Décrisper les relations

« Le report d’une partie du champ d’investigation du CHSCT après la fin de la procédure est judicieux, parce que les entreprises ont beaucoup de difficultés à anticiper la charge de travail poste par poste, approuve Danièle Chanal. Un accord de méthode peut sécuriser ce parti pris méthodologique. » Pour son confrère Philippe Rozec, « ce tempo en deux étapes permet de décrisper les relations entre partenaires sociaux, entre RH et experts, et d’approfondir l’évaluation et le traitement des RPS, un impératif depuis l’arrêt Fnac de 2012* ».

* 13 décembre 2012, cour d’appel de Paris : dans le cadre d’une réorganisation, l’entreprise doit procéder à une évaluation chiffrée de la charge de travail et des RPS des salariés restants et définir une politique de prévention.

À Hill-Rom, l’allongement des délais a été bénéfique

Le 23 janvier 2014, la direction France d’Hill-Rom (lits et mobiliers médicalisés) annonce la délocalisation des services de back-office en Pologne et un plan de départs volontaires à la production. Conséquence, 122 postes supprimés, dont 87 à l’usine de Pluvigner (Morbihan), laquelle emploie près de 400 salariés.

« Quatre jours plus tard, nous avons rencontré la direction européenne, raconte Johann Botuha, délégué syndical CGT (largement majoritaire). Tout en étant arc-boutée sur son plan, elle nous a laissé 45 jours pour plancher sur un contre-projet. Nous avons signé un accord de méthode prévoyant la remise de l’avis du CE début juin, soit plus d’un mois supplémentaire par rapport aux délais légaux. »

Aidée de l’expert (Secafi), la CGT interroge les clients et détaille les missions de chaque poste concerné. Et admet que la centralisation des activités de back-office est souhaitable, mais par pays et non en Pologne, compte tenu des spécificités des systèmes hospitaliers nationaux. Dans l’intervalle, le syndicat multiplie les AG et alerte les responsables politiques.
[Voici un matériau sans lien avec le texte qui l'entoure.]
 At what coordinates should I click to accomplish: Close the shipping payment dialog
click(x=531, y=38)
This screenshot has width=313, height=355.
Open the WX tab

Pourtant, le climat de discussions permet d’éviter tout arrêt de production.

Le 15 avril, le Pdg américain du groupe renonce finalement au plan de restructuration. « Nous avons alors signé un nouvel accord de méthode, précise Johann Botuha, reportant l’avis du CE à la fin juin pour laisser le temps à l’expert de plancher sur les impacts des départs volontaires et de la nouvelle organisation du back-office en France. » Avis finalement rendu le 10 juillet 2014, débouchant sur 68 départs volontaires étalés jusqu’en septembre 2015.